- _Source extract_
How will competition affect the sector?

Private lending is more competitive than ever, and that’s good news for real estate investors. Why? There are far more choices where one can obtain financing today compared to five years ago.

Lenders operating in this hypercompetitive marketplace must be on their toes and offer fast and innovative products—or risk losing market share to a nimbler competitor.

Private lenders are no longer only geographically-based hard money lenders, although that certainly remains a significant part of the private lending marketplace. Over the past five to six years, the private lending sector has expanded, adding a variety of national online peer-to-peer lending platforms, many with institutional backing.

New capital in the alternative private lending space has served to raise private lending’s profile over a period that has seen tremendous growth in fix-and-flip and buy-and-hold residential real estate investing. These resources have also increased interest from full-time investors as well as non-real-estate professionals looking to diversify their portfolios.

- _Recorded data_
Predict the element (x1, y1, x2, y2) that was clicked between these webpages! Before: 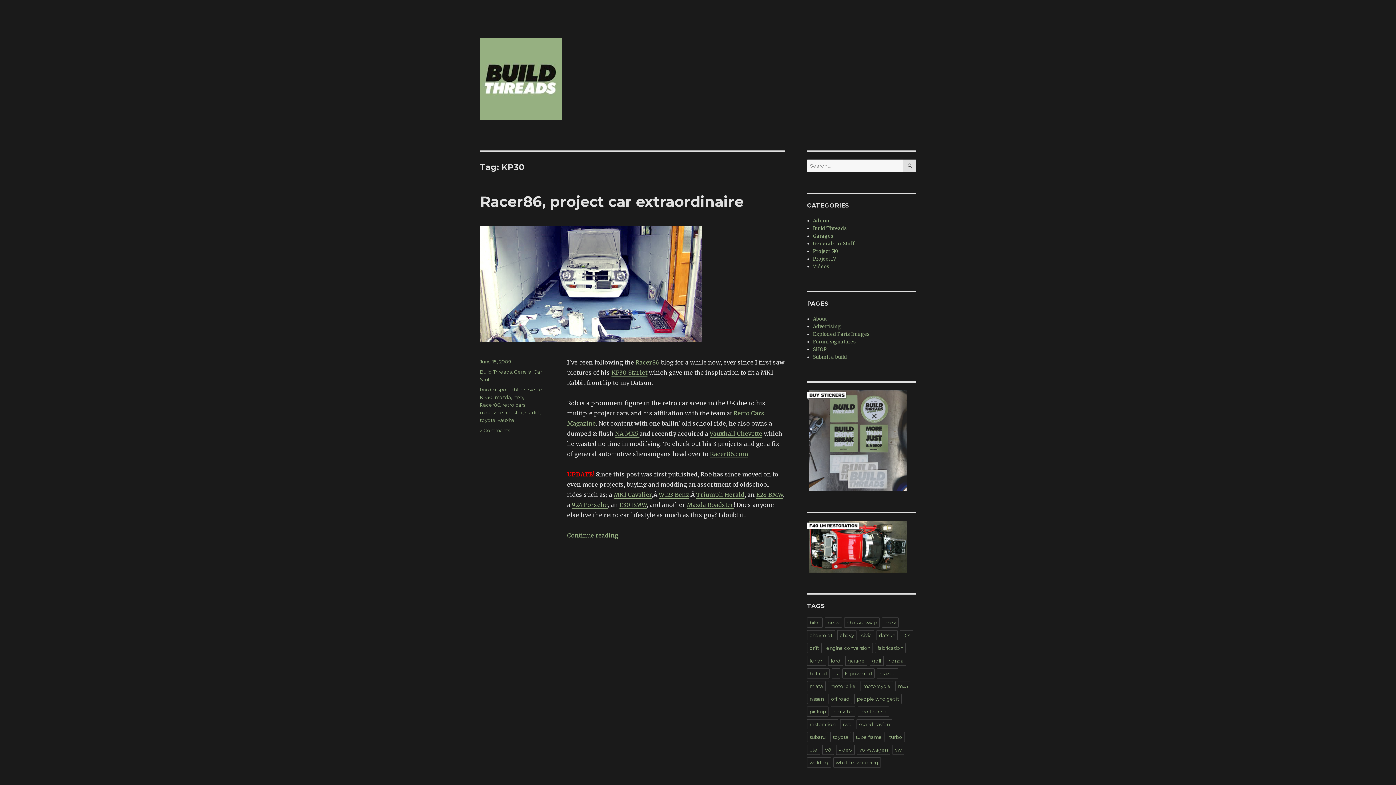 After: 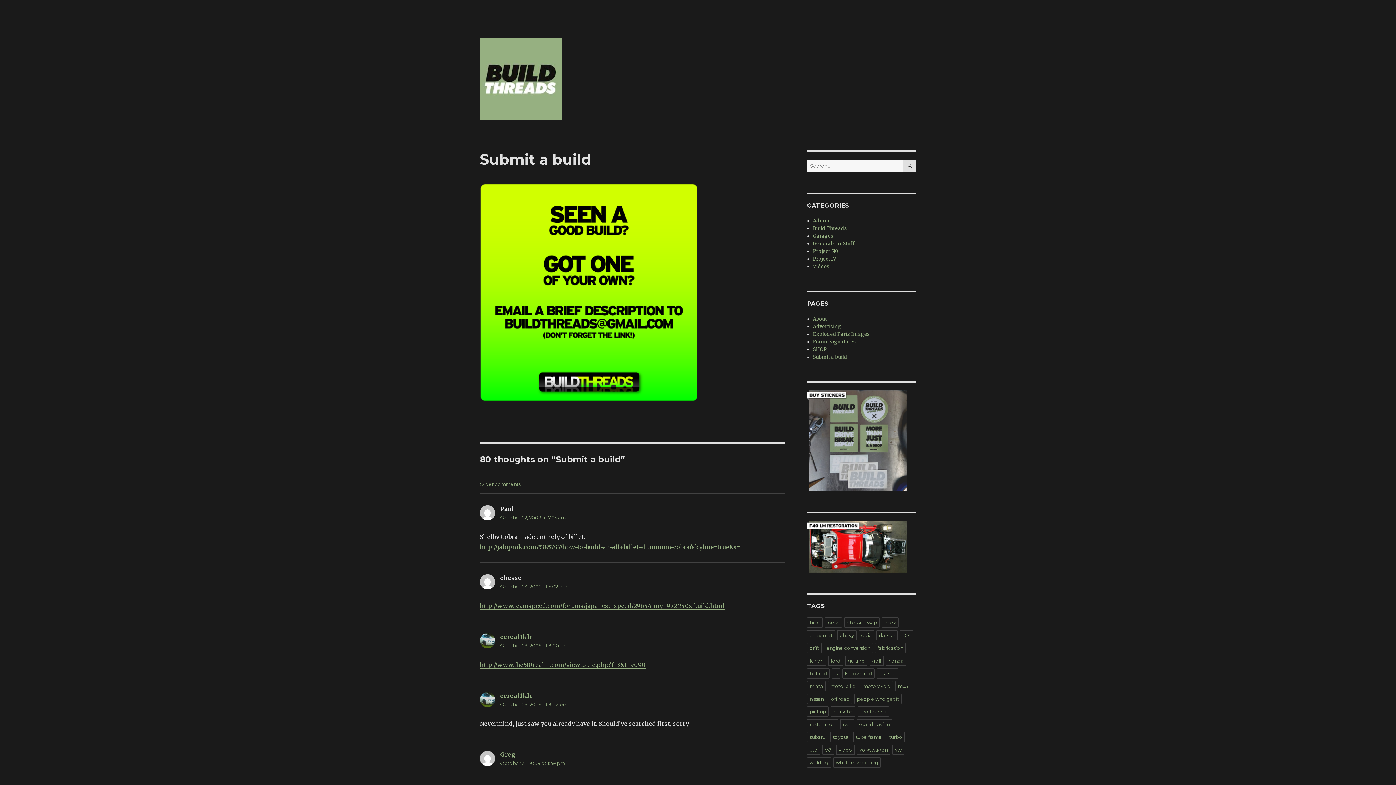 Action: bbox: (813, 354, 847, 360) label: Submit a build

- _Aim of the task_
Please reproduce the private lending passage word for word, beginning at the words "Private lending is" and stopping after "five years ago.".

- _Output of the task_
Private lending is more competitive than ever, and that’s good news for real estate investors. Why? There are far more choices where one can obtain financing today compared to five years ago.